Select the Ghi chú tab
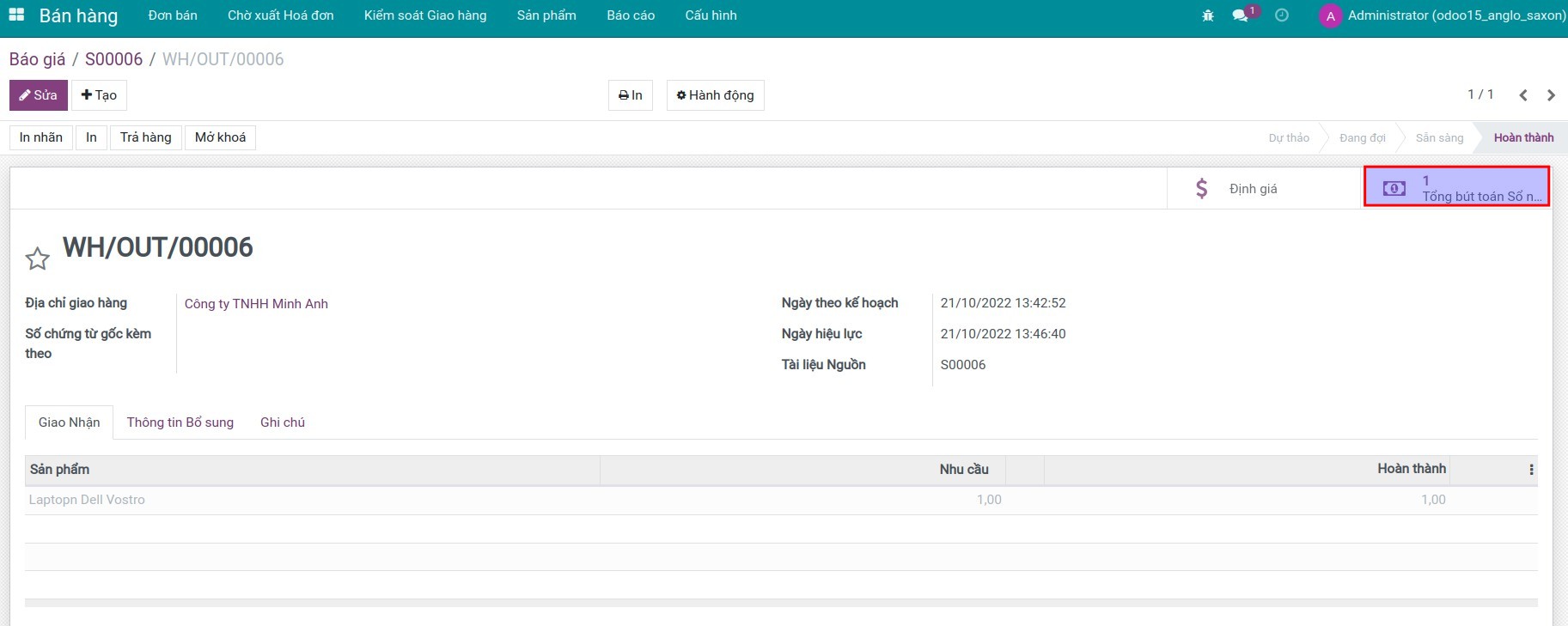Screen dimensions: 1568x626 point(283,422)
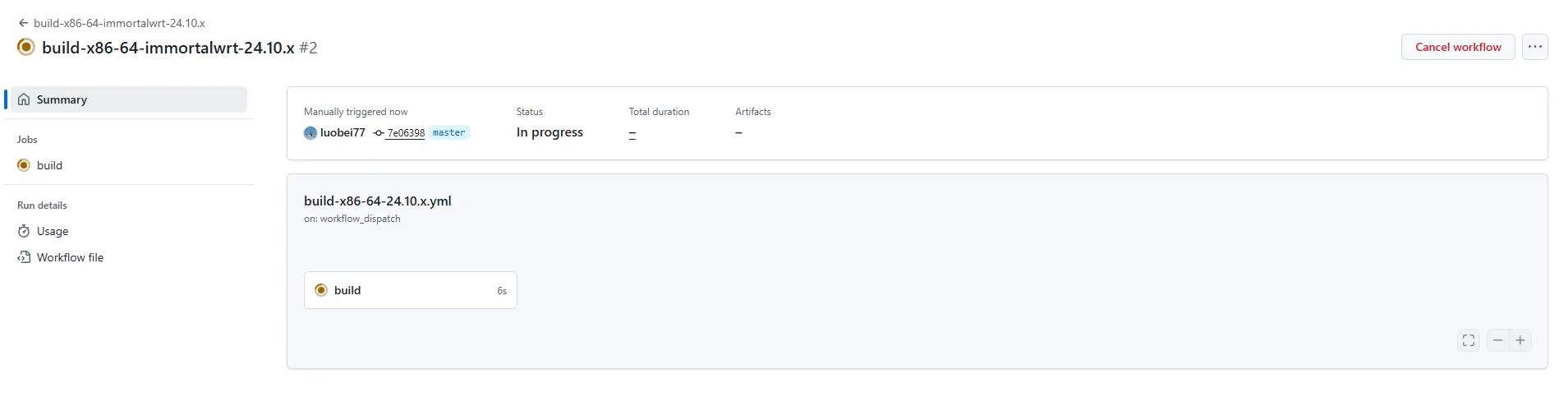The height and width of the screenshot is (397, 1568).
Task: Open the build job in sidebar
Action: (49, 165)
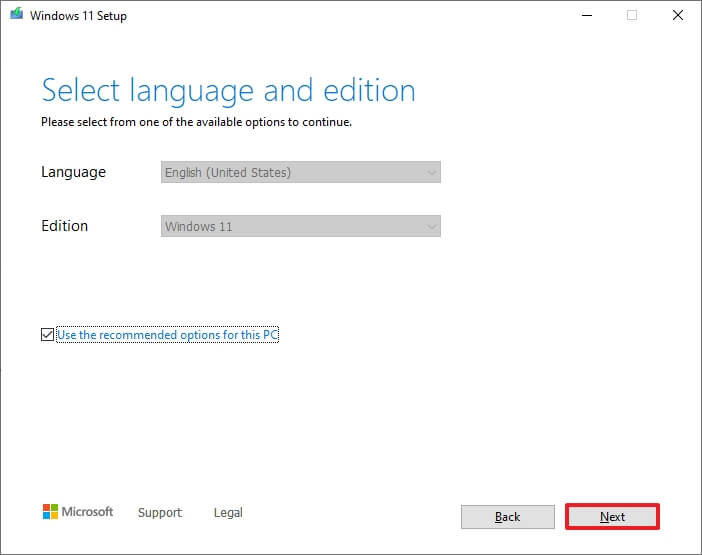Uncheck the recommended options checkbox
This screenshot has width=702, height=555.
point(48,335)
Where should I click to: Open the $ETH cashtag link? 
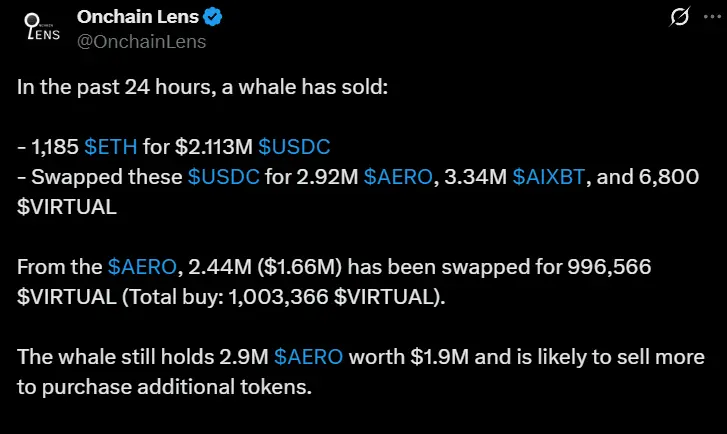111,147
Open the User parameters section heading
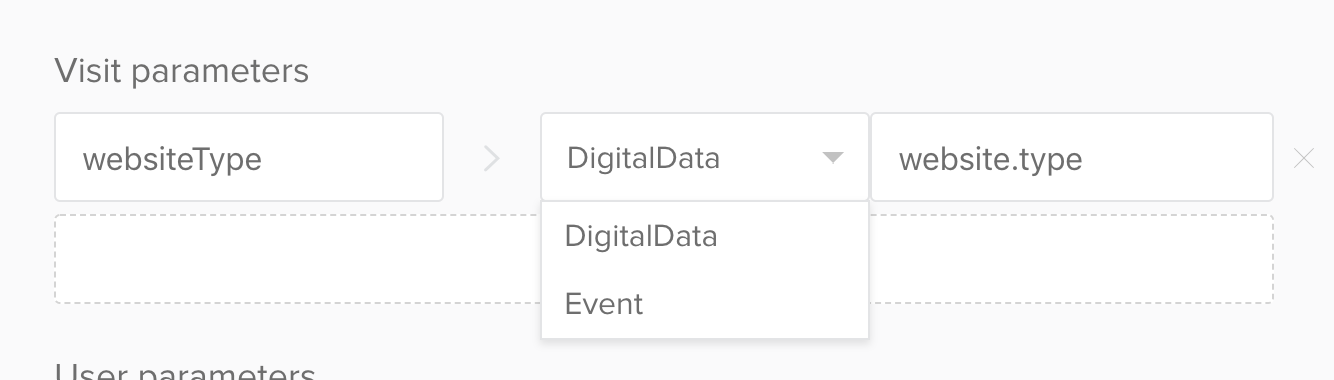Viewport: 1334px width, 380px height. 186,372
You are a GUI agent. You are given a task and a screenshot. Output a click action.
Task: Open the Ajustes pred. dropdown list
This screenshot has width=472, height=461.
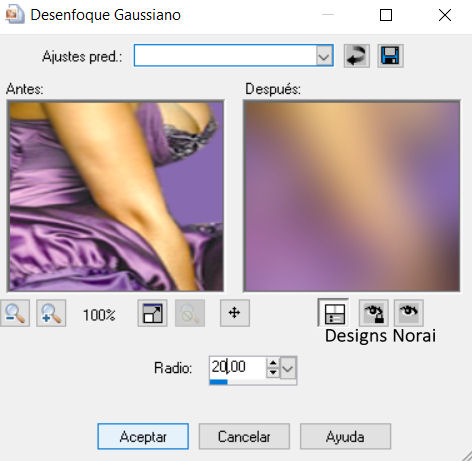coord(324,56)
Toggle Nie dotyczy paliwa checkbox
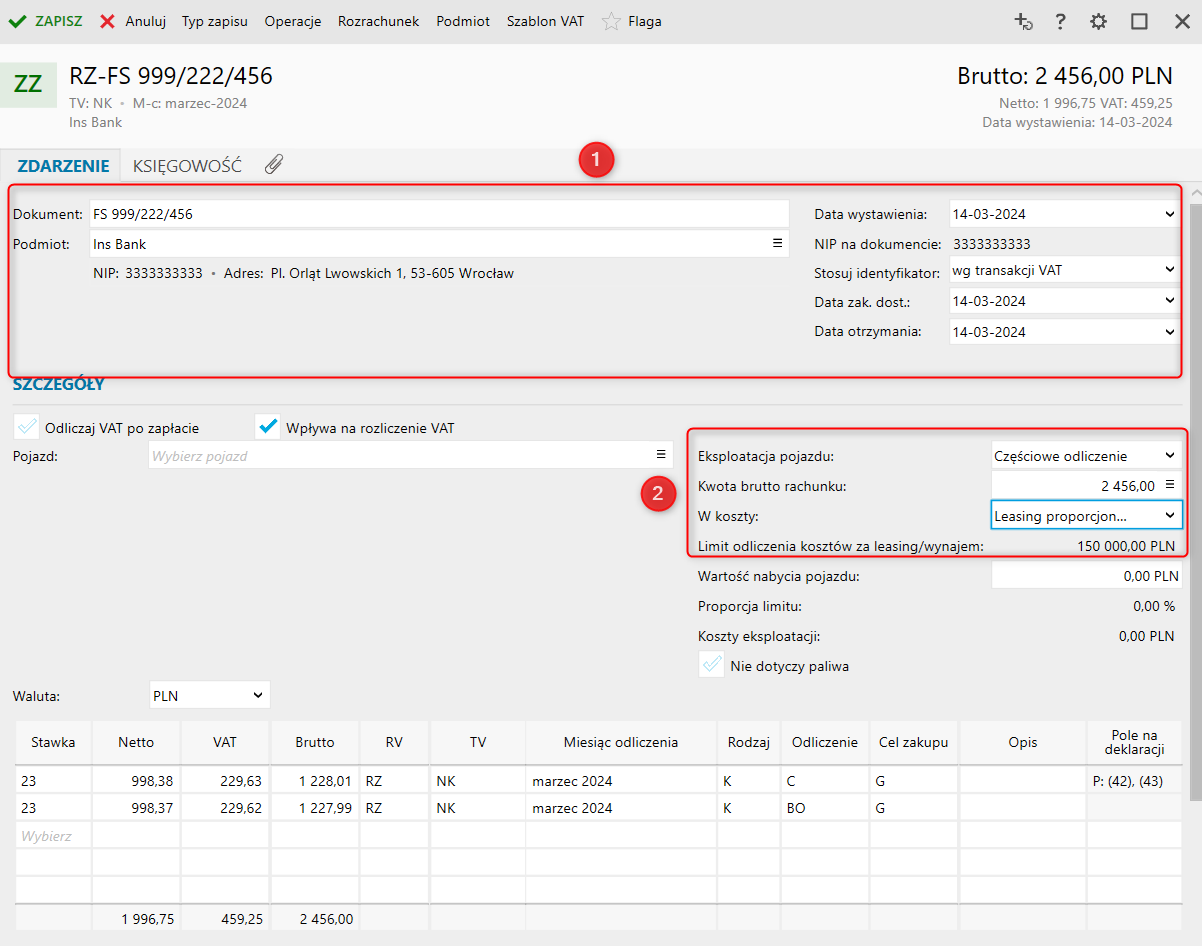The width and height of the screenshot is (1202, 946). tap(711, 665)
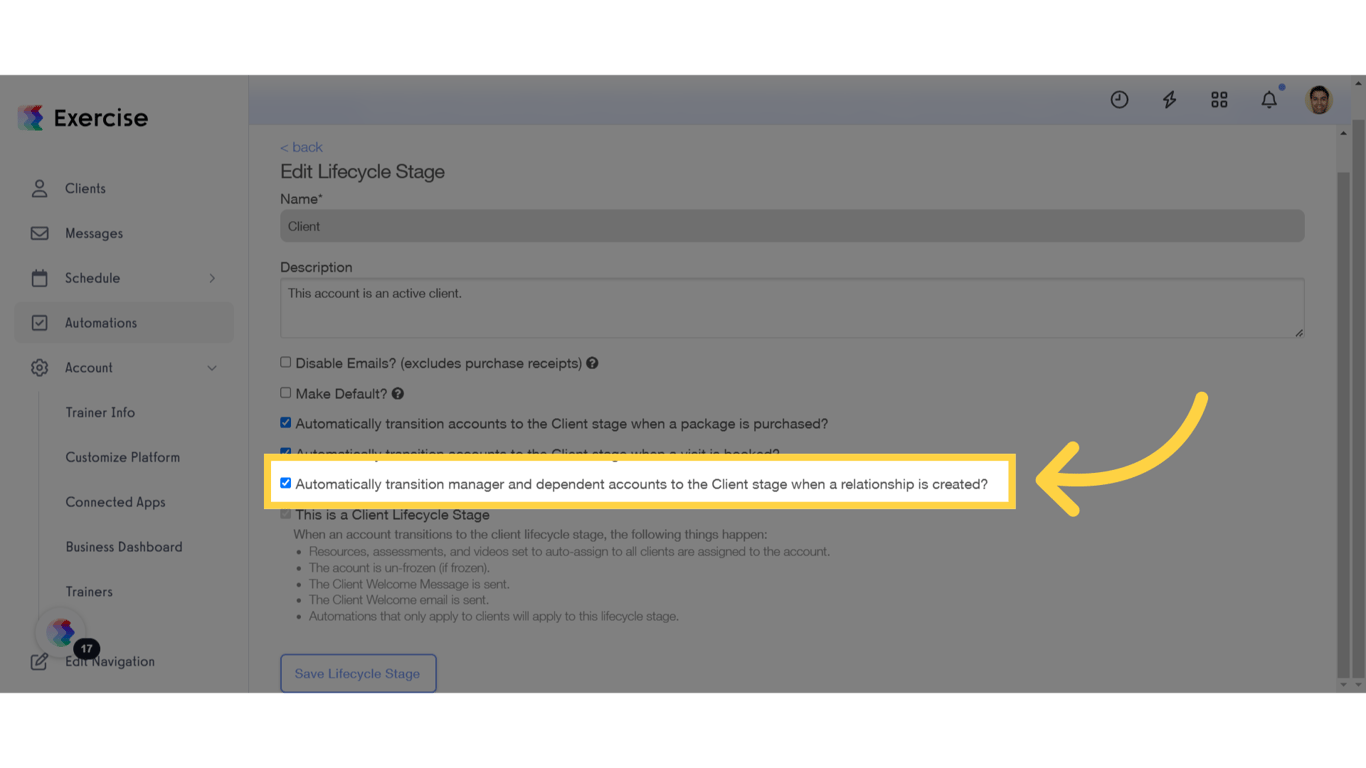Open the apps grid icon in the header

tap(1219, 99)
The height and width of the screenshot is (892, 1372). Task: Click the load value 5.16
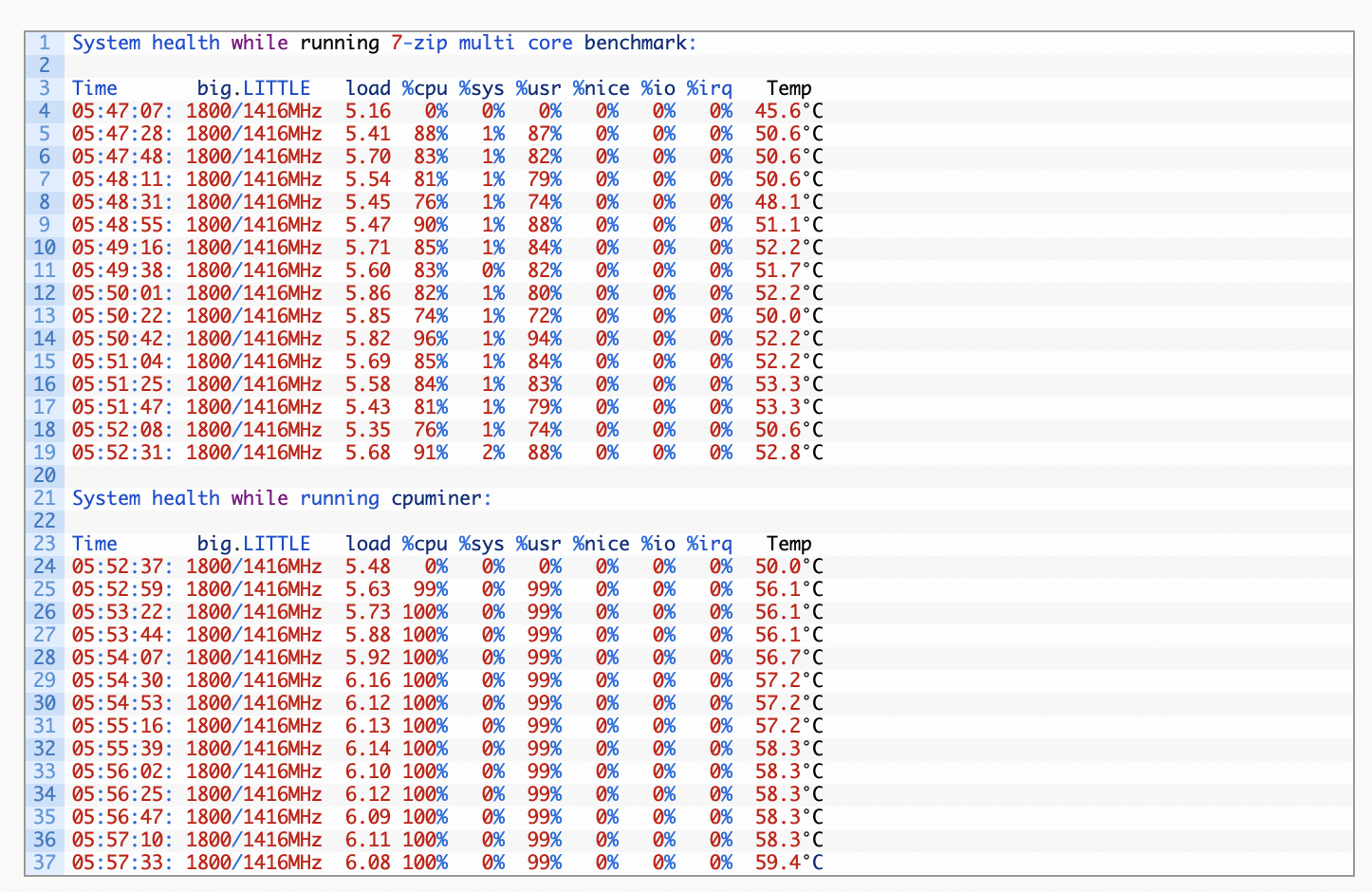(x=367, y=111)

==========

# What to do
Please print every record exactly as written, without the pictures.

# Response box
Select the Ghi chú tab
Screen dimensions: 1568x626 point(283,422)
The height and width of the screenshot is (397, 1568).
Task: Open the build job in sidebar
Action: (49, 165)
Uncheck the recommended options checkbox
This screenshot has width=702, height=555.
point(48,335)
Where should I click to: Open the $ETH cashtag link? 
111,147
Open the User parameters section heading
Viewport: 1334px width, 380px height. 186,372
You are a GUI agent. You are given a task and a screenshot. Output a click action.
Task: Open the Ajustes pred. dropdown list
This screenshot has width=472, height=461.
coord(324,56)
Toggle Nie dotyczy paliwa checkbox
The width and height of the screenshot is (1202, 946). tap(711, 665)
Open the apps grid icon in the header

tap(1219, 99)
The height and width of the screenshot is (892, 1372). Task: Click the load value 5.16
(x=367, y=111)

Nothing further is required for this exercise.